DATA FOR THIS EXERCISE »
━━━

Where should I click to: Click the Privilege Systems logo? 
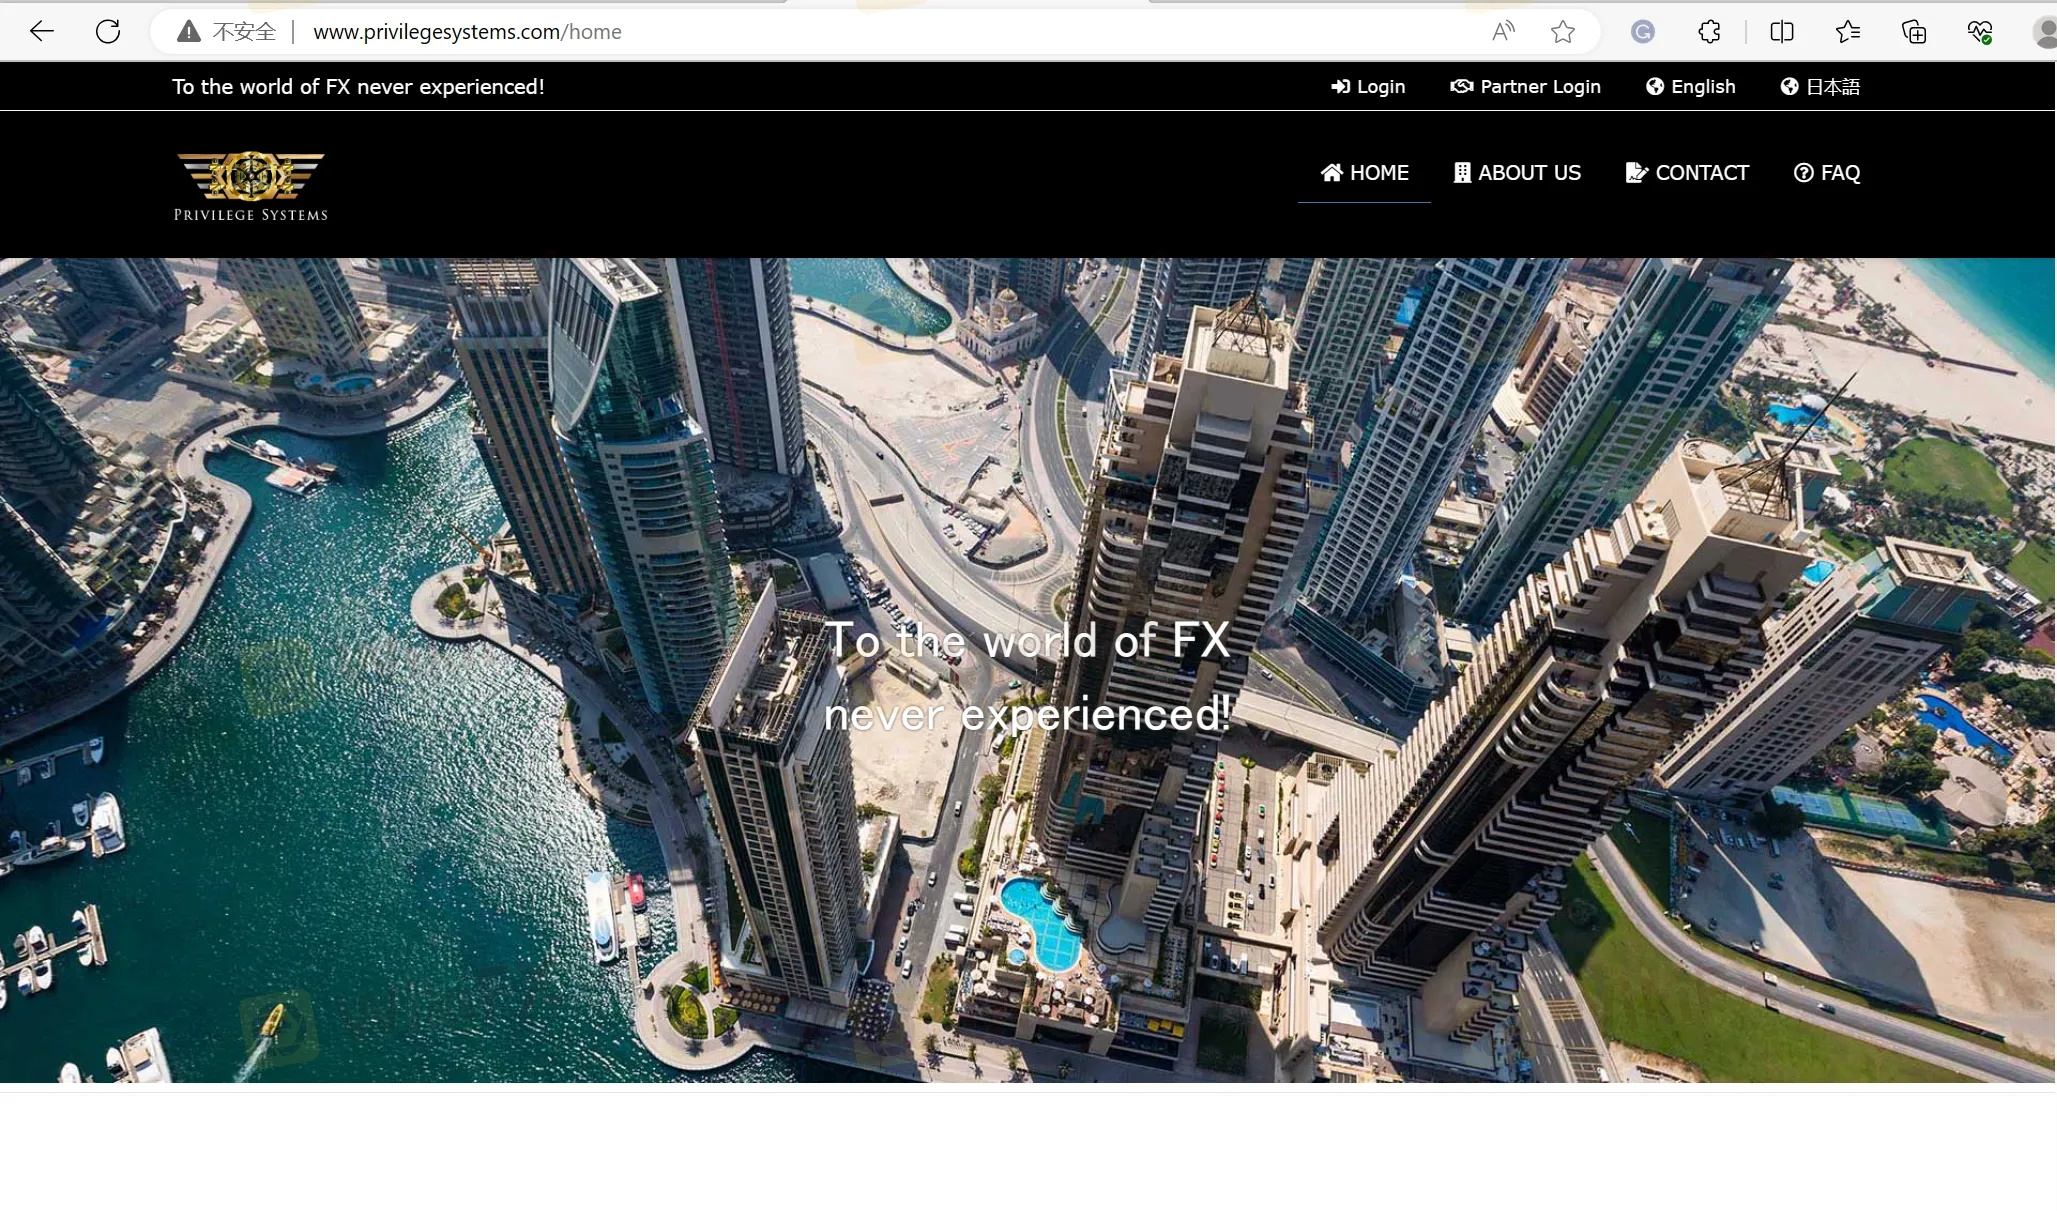pos(250,185)
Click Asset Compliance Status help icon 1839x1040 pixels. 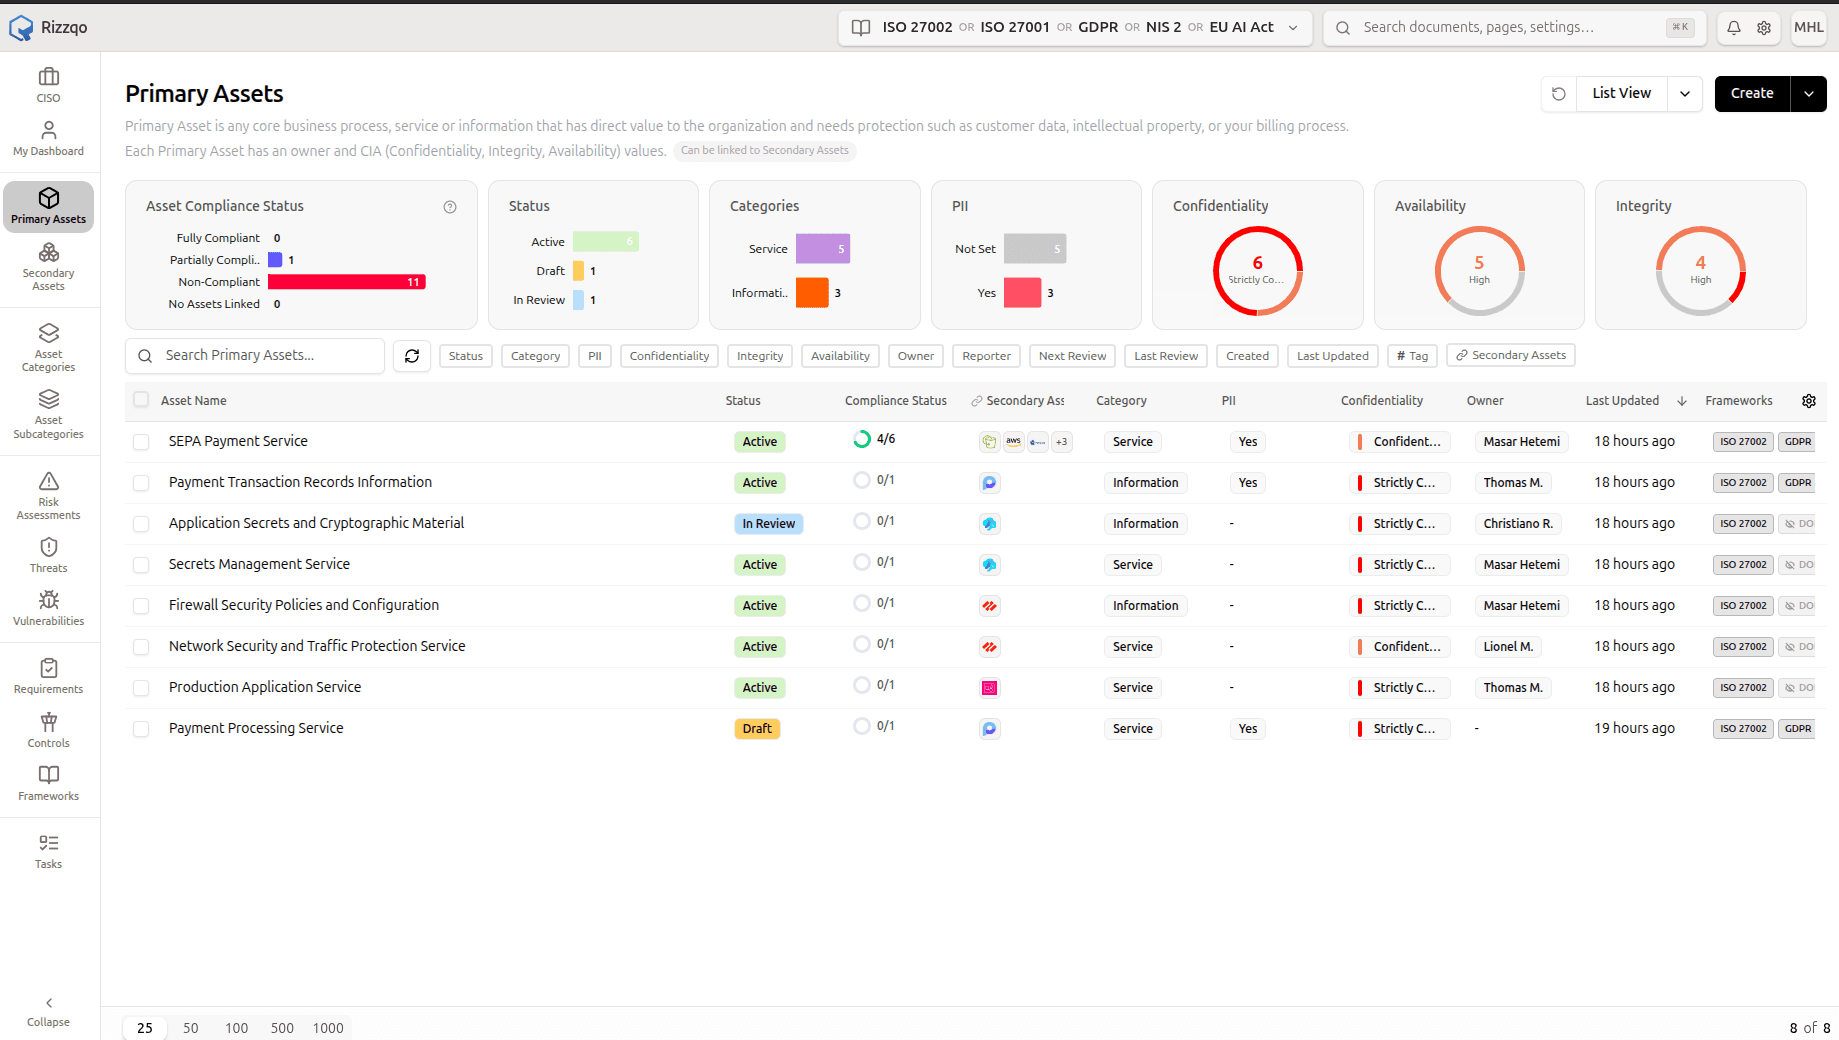(450, 207)
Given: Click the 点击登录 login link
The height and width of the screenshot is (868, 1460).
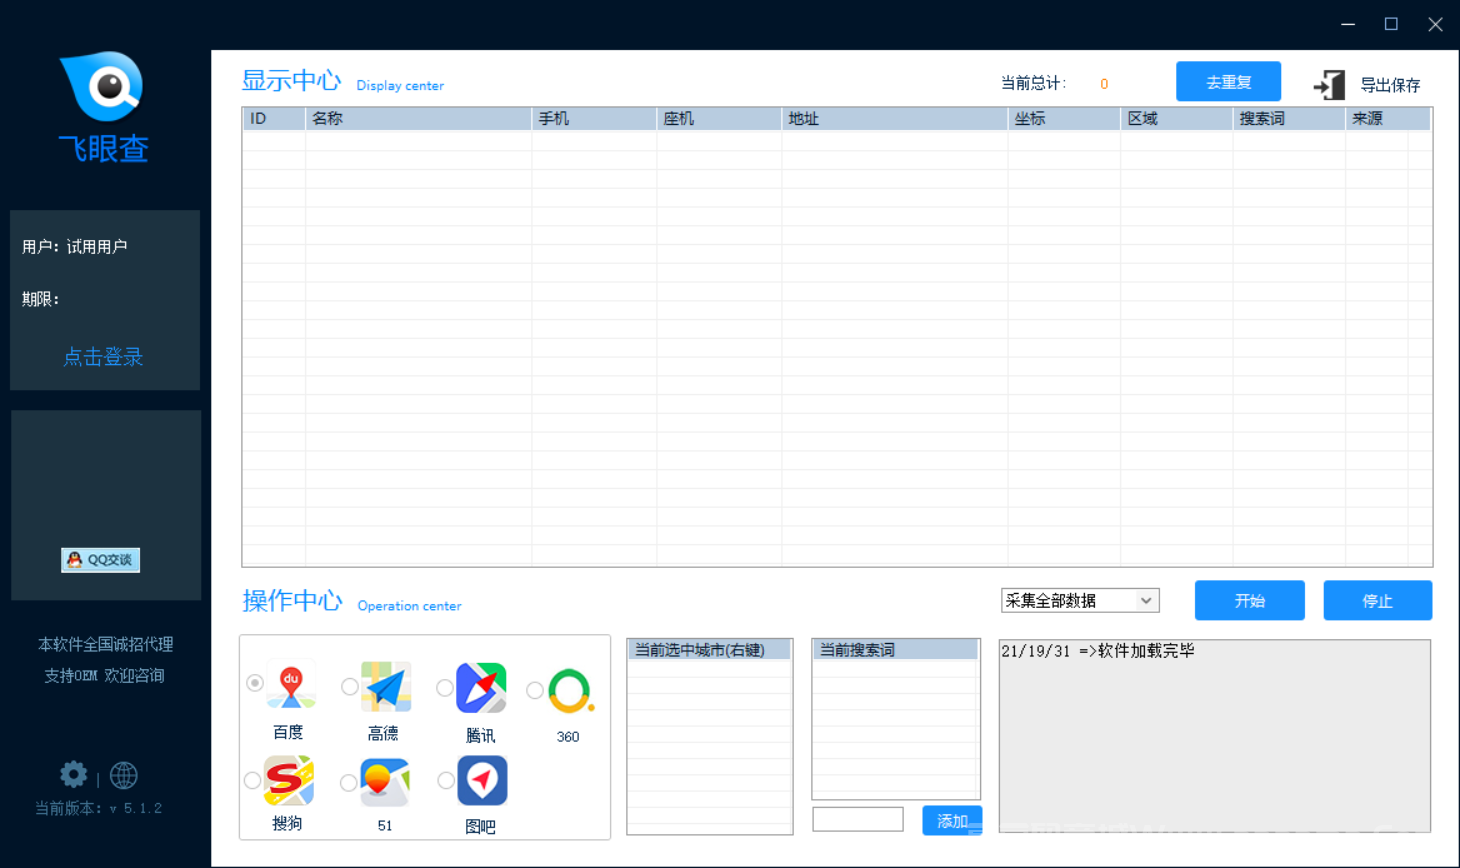Looking at the screenshot, I should click(102, 357).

━━━

EXERCISE INSTRUCTIONS » Starting with the line that contains "Given: Click the 点击登录 login link" and going on through the end of the listing, rewrite those lines with "login link" changed to "sign-in link" and everything else kept the same. Leave the pictures out of your answer.

RIGHT ANSWER »
Given: Click the 点击登录 sign-in link
The height and width of the screenshot is (868, 1460).
Looking at the screenshot, I should click(102, 357).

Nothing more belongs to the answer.